Görüldüğü gibi, Bakanlığın özel okullara olan ilgi ağırlıkları her zaman, terazinin kefesini bastırmaktadır.
Ben bu adaletsizliğe karşıyım. 33 yıl Devlet okullarında, 7 yıl da özel okullarda idarecilik yaptığımdan , her iki kuruluş arasındaki farkları iyi bililirim. İstiyorum ki, Bakan Nimet Çubukçu’nun ifade ettiği paydaşlık, kardeşlik, alternatifsizlik gerçekleşsin.
Özel okullardaki öğretmenlerin çoğu Devlet okullarından gelmedir. Deneyimli ve kalitelidirler. Bunlara ," sabit ücret politikası uygulanmadığını, performanslarına göre maaş aldıklarını" söyleyen Mehmet Küçük, aynı sistemi de Devlet okullarındaki öğretmenlere de uygulamayı düşünmez mi acaba? Devlet okullarındaki öğretmenler 40 -50 öğrencili sınıflarda eğitim verirken, performasına göre en az Devlet okulu öğretmenlerinin maaşlarından 2-3 kat maaş alan öğretmen 15-20 öğrenciye eğitim vermektedir. Üstelik , ilkokul sınıflarında, yabancı dil, resim, beden eğitimi, müzik , bilgisayar gibi derslere de başka öğretmenler girmektedir.
Öğrenci sayısının artması için uğraşan Bakanlık temsilcileri, özel okullarda, 9 öğrenciye bir öğretmen düşüyor diyorlar. Şöyle bir küçük hesap yapalım. Özel okulda bir öğrencinin yıllık ücreti yaklaşık 20 bin lira. İki öğrencinin ki 40 bin lira. Bu iki öğrencinin yıllık ücretini bir öğretmene yıllık maaş karşılığı olarak verseler, geriye 7 öğrencinin yıllık ücreti okula kalır. Yani gelirin % 77 si.
Bakanlık temsilcileri, özel okullardaki öğrenci oranlarının, gelişmiş ülkelerde çok yüksek, bizde çok düşük olduğunu söyleyip, Hollanda, Avustralya, Belçika ABD ve diğer gelişmiş ülkelerin seviyesine çıkarmak için destek vermek gerektiğini söylemektedirler.
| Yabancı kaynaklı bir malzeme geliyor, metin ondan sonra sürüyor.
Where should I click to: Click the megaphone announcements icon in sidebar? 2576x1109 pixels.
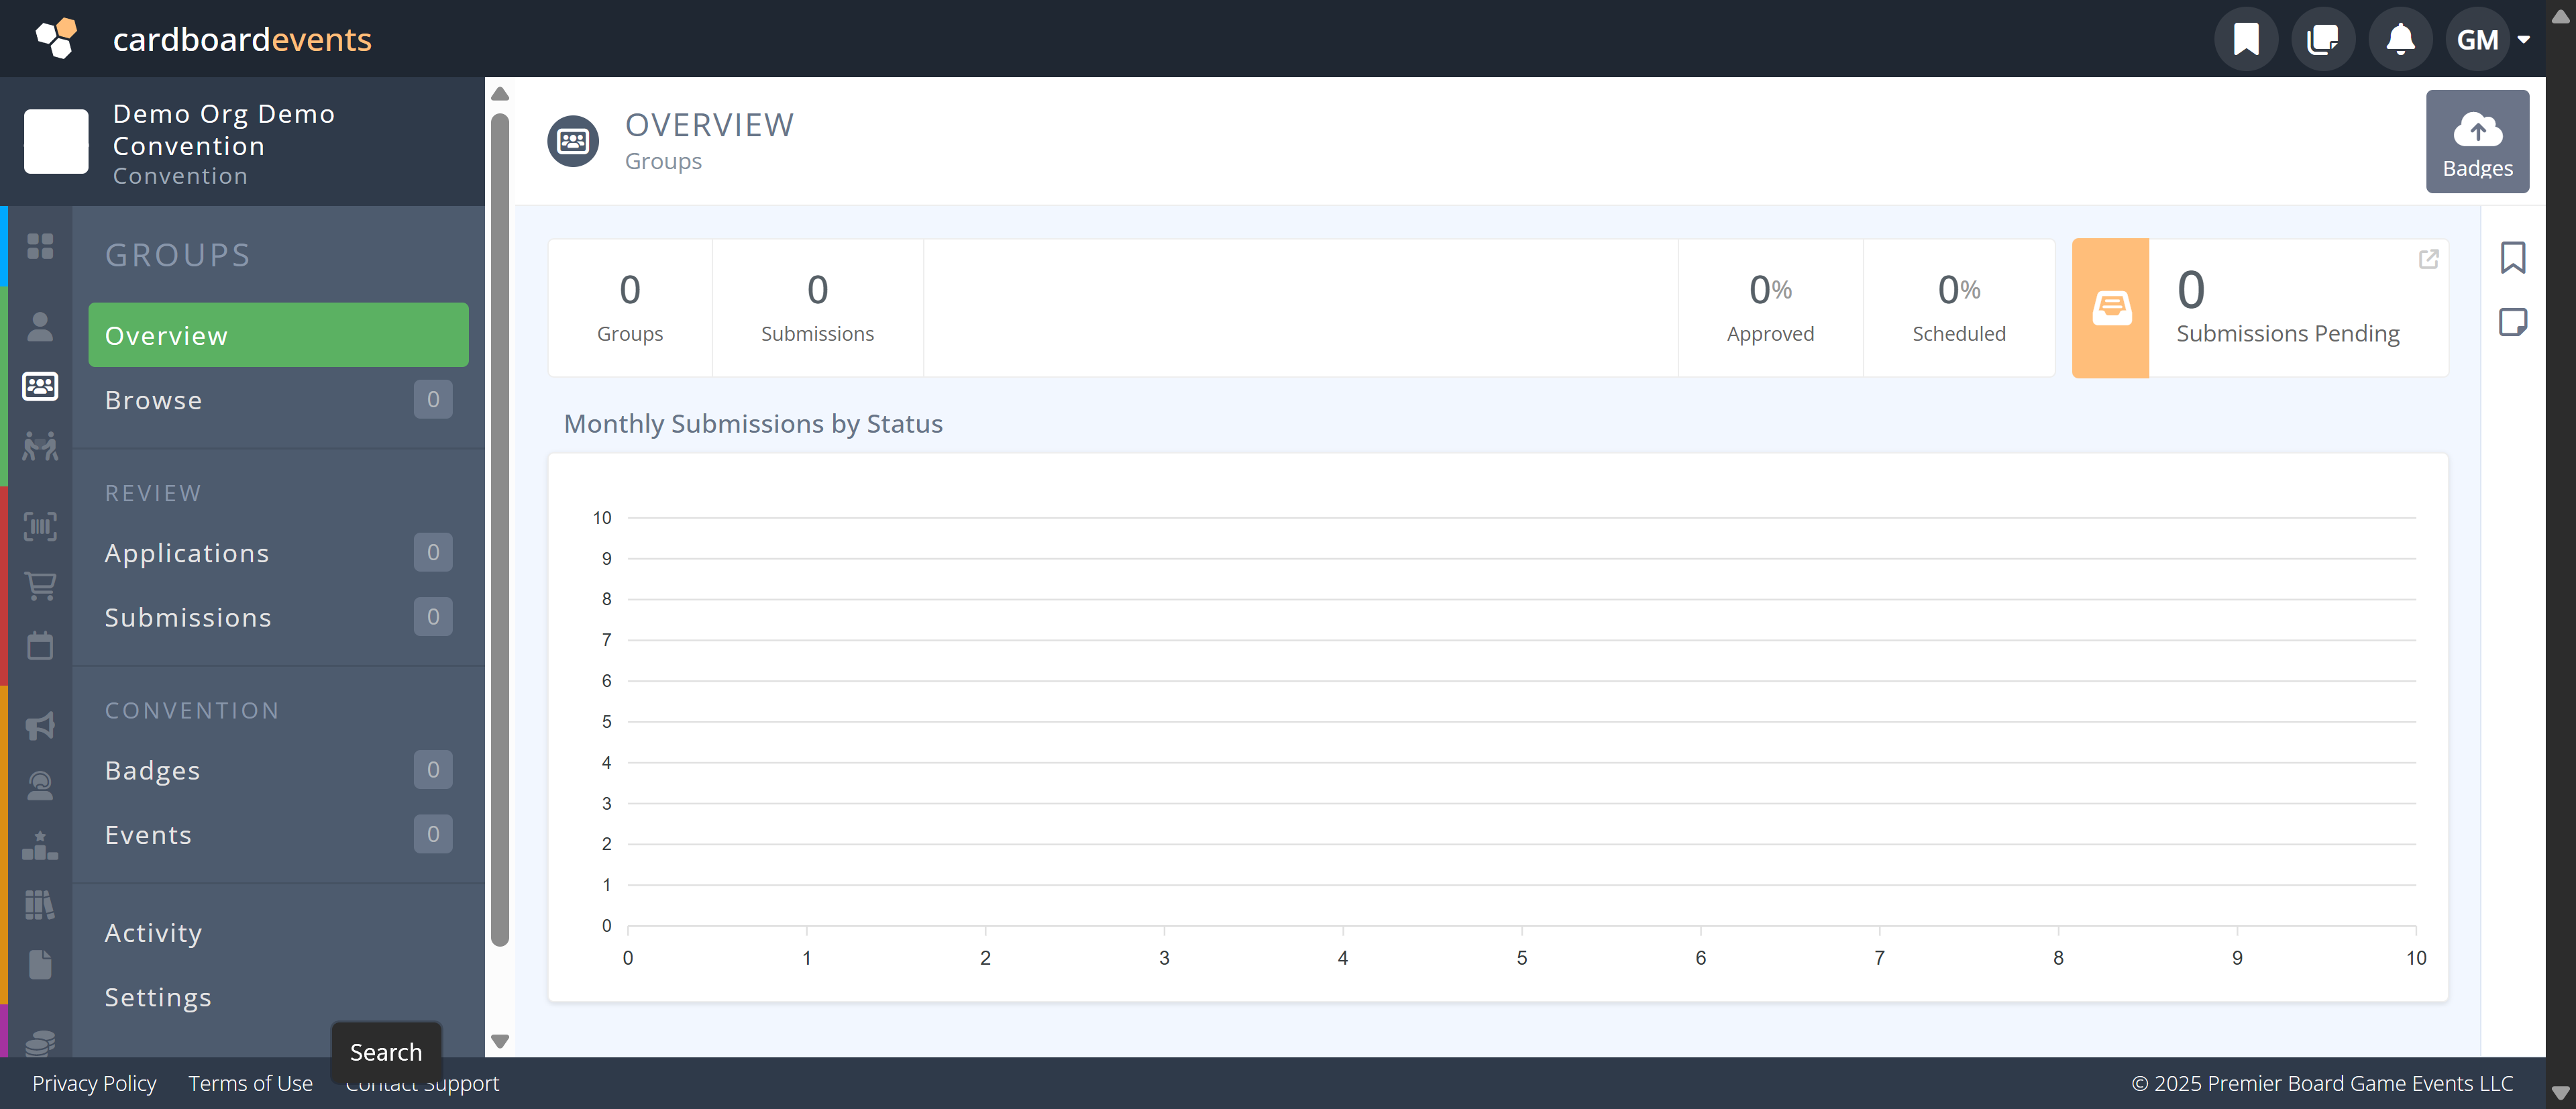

Türkiye, saydıkları ülkeler gibi gelişmiş bir ülke midir? Onlarla, ekonomik açıdan aynı kefeye girebilirmiyiz? Onların, fert başına düşen milli gelirlerine ulaşabilir miyiz? Onlarla kıyaslanabilir miyiz?
Ülkemizde, bir memur çocuğu yıllığı 20 bin lira olan bir özel okula gidebilir mi? Orta halli bir esnafın oğlu, kızı bu okullara gidebiliyor mu? Bakanlık, acaba bu tür bir istatistik bilgiye sahip mi? Belki sahip bilemiyorum. Çabalarının başarıya ulaşması, gelişmiş ülkelerdeki orana ulaşmak için halkın yaşam seviyesini yükseltme uğraşı verilsin ki, vatandaş, " Devleti mi, özel okulu mu" seçebilme imkanını kazansın.

Bakan Çubukçu ,Özel okullarla Devlet okulları nın alternatifsiz, kardeş ve paydaş olduklarını belirtiyor: Bu nasıl söylenebir anlamıyorum. Bırakın, iç donanımları, personeli, ekonomik imkanları, öğrencilerin sosyal kalitesi, kıyafetleri ve fiziki yapılar dahi birbirinden farklı. Eğitim programları, müfredat konuları dahi değişik. Hatta ve hatta, bir kısım özel okullar, kurucusunun görüşüne uygun olarak eğitim verir.
Özel okullardan mezun olanlar daha mı başarılı? Kendilerine verilen hizmet ve imkanlar karşısında başarılı oldukları düşünülebilir. Başarılılar da vardır. İnkar etmiyorum. Ama tüm imkansızlıklara, sıkıntılara, yoksulluklara rağmen SBS, ÖSS, ÖSYS gibi sınavlarda ön sıraları işgal eden öğrencilerin okullarının devlet okulları olduklarını herkes biliyor. Burada özel okulları aşağılamıyorum. Ama bu bir gerçek. "Yiğidin hakkını verelim dersek" yabancı dil, sanatsal ve sportif faaliyetlerde ki başarının, özel okulların hakimiyetinde olduğunu kabul etmekteyim.

SONUÇ: Bakanlık olarak, özel okullara gösterilen ihtimam Devlet okullarına da gösterilsin. Devlet okullarındaki öğretmenlere, öyle maaş verilsin ki, özel okul sahiplerinin tekliflerini cazip bulup uçmasınlar.
Özel okul öğretmenlerinin alacakları maaşlarda bir tavan belirlensin. Veya, özel okul öğretmenlerinin maaşları da, diğer öğretmenlerin aldıkları maaş baremine bağlansın.
Okul açmak için konan koşulları kapsayan standartlar yönergesi değişmesin. Yani, her önüne gelen, parası olan, mantar gibi okul açamasın.